Test 2.4: Template Quality Checks

Objective: Verify templates request proper JSON responses

Test Steps:

typescript
describe('Template Quality', () => {
  it('should request JSON format in all templates', () => {
    const allTemplates = PromptTemplateLibrary.getAllTemplates();
    
    allTemplates.forEach((template, eventType) => {
      const prompt = template.user_prompt;
      
      // Should mention JSON explicitly
      expect(
        prompt.toLowerCase().includes('json') ||
        prompt.toLowerCase().includes('respond in json format')
      ).toBe(true);
    });
  });
  
  it('should include confidence score requirement', () => {
    const allTemplates = PromptTemplateLibrary.getAllTemplates();
    
    allTemplates.forEach((template, eventType) => {
      const prompt = template.user_prompt;
      
      // Should ask for confidence score
      expect(
        prompt.toLowerCase().includes('confidence') ||
        prompt.includes('confidence_score') ||
        prompt.includes('"confidence":')
      ).toBe(true);
    });
  });
  
  it('should provide response schema', () => {
    const template = PromptTemplateLibrary.getTemplate(AIEventType.ERROR_RATE_SPIKE);
    
    expect(template.response_schema).toBeDefined();
    expect(Object.keys(template.response_schema || {}).length).toBeGreaterThan(0);
  });
  
  it('should have descriptive system prompts', () => {
    const allTemplates = PromptTemplateLibrary.getAllTemplates();
    
    allTemplates.forEach((template, eventType) => {
      expect(template.system_prompt.length).toBeGreaterThan(50);
      expect(template.system_prompt).toContain('FlexGate');
    });
  });
});

Expected Results:

  • ✅ All templates request JSON format
  • ✅ All templates require confidence scores
  • ✅ Response schemas defined
  • ✅ System prompts describe FlexGate context

Validation:

bash
npm test -- __tests__/ai/prompts/templates.test.ts -t "Template Quality"

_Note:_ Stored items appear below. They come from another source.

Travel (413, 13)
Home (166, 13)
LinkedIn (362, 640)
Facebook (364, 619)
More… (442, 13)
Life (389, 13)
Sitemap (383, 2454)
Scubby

Test Suite 3: Integration Tests

Test 3.1: End-to-End Event Flow

Objective: Test complete flow from event creation to prompt generation

Test Steps:

typescript
describe('Integration - Event to Prompt', () => {
  it('should create event and generate valid prompt', () => {
    // STEP 1: Create event
    const event = AIEventFactory.create({
      type: AIEventType.ERROR_RATE_SPIKE,
      summary: 'Payment API error rate spiked to 35%',
      severity: EventSeverity.CRITICAL,
      data: {
        metric: 'error_rate',
        current_value: 35,
        threshold: 10,
        window: '5m',
        trend: TrendDirection.RISING,
        unit: '%'
      },
      context: {
        route: '/api/payments',
        method: 'POST',
        recent_samples: [
          { timestamp: '2026-02-15T14:25:00Z', value: 2.5 },
          { timestamp: '2026-02-15T14:26:00Z', value: 5.0 },
          { timestamp: '2026-02-15T14:27:00Z', value: 15.0 },
          { timestamp: '2026-02-15T14:28:00Z', value: 28.0 },
          { timestamp: '2026-02-15T14:29:00Z', value: 35.0 },
        ]
      }
    });
    
    // STEP 2: Validate event
    const validation = AIEventFactory.validate(event);
    expect(validation.isValid).toBe(true);
    expect(validation.errors).toHaveLength(0);
    
    // STEP 3: Build prompt
    const prompt = PromptTemplateLibrary.buildPrompt(event);
    expect(prompt).toBeDefined();
    expect(prompt.length).toBeGreaterThan(100);
    
    // STEP 4: Verify prompt contains critical info
    expect(prompt).toContain('35%');
    expect(prompt).toContain('/api/payments');
    expect(prompt).toContain('RISING');
    
    // STEP 5: Get analysis parameters
    const model = PromptTemplateLibrary.getRecommendedModel(event);
    const maxTokens = PromptTemplateLibrary.getMaxTokens(event);
    const cost = PromptTemplateLibrary.estimateCost(event);
    
    expect(model).toBe('claude-3-5-sonnet-20241022');
    expect(maxTokens).toBeGreaterThan(0);
    expect(cost).toBeGreaterThan(0);
  });
});

Expected Results:

  • ✅ Event created successfully
  • ✅ Validation passes
  • ✅ Prompt generated with all variables
  • ✅ Model, tokens, cost provided
  • ✅ Ready for Claude API call

Validation:

bash
npm test -- __tests__/ai/integration.test.ts -t "Event to Prompt"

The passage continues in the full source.